The Higher Education Freedom of Speech Act, which could have seen universities fined for failing to uphold freedom of speech, was passed under the previous, Conservative government in 2023. 

But its implementation was stopped shortly after Labour’s election win last summer over concerns the law was potentially damaging to student welfare. A government source has said the legislation is now being recommenced to make it workable. 

The act said universities had a duty to “secure” and “promote the importance” of freedom of speech and academic expression. 

It included controversial new powers in which the regulator, the Office for Students (OfS), would have been able to fine or sanction higher education providers and student unions in England. A new complaints scheme for students, staff and visiting speakers was also included. They could seek compensation if they suffered from a breach of a university’s free-speech obligations. 

However last July Education Secretary Bridget Phillipson paused the law, days before it was due to come into force, over fears it could protect people using hate speech on campuses and expose universities to expensive legal action. 

At the time, a government source said the legislation would have opened the way for Holocaust deniers to be allowed on campus, and was an “antisemite charter”. Phillipson told Parliament in July that the delay would allow time to consider whether the law would be repealed. 

Having spent the last six months considering what to do, the act is now being reactivated. Precisely how its provisions will differ is not clear, but a government source said academic freedom mattered more than students not being offended, and there would be a proper complaints process in place. 

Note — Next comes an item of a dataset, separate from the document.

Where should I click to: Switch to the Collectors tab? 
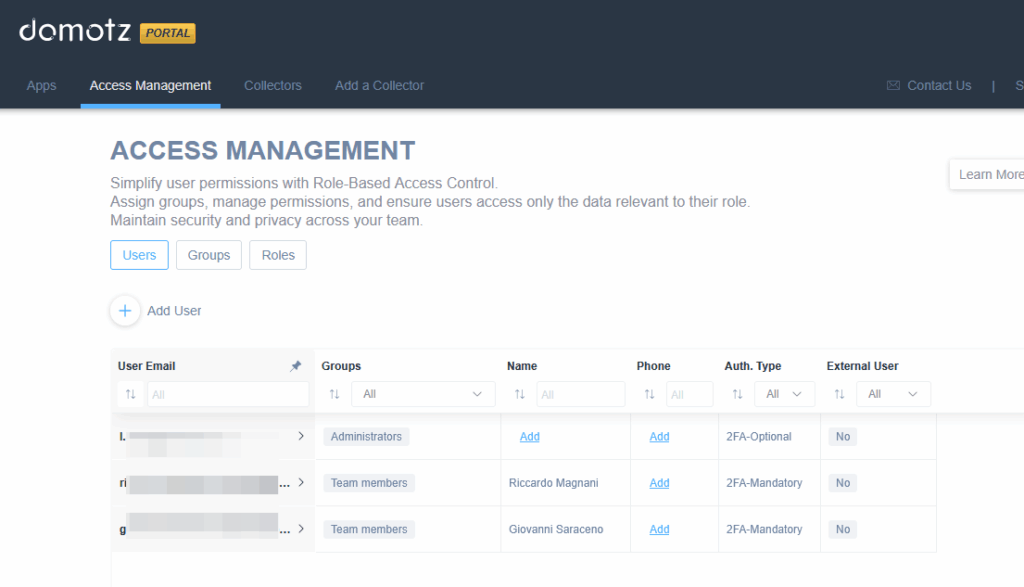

When the legislation was originally introduced, then-Education Secretary Gavin Williamson said it would allow speakers to “articulate views which others may disagree with as long as they don’t meet the threshold of hate speech or inciting violence”. Protests have taken place on university campuses in recent years, including before a talk by gender-critical academic Kathleen Stock at Oxford. 

There have also been cases of individuals being “no-platformed”, where a controversial speaker is banned from an event.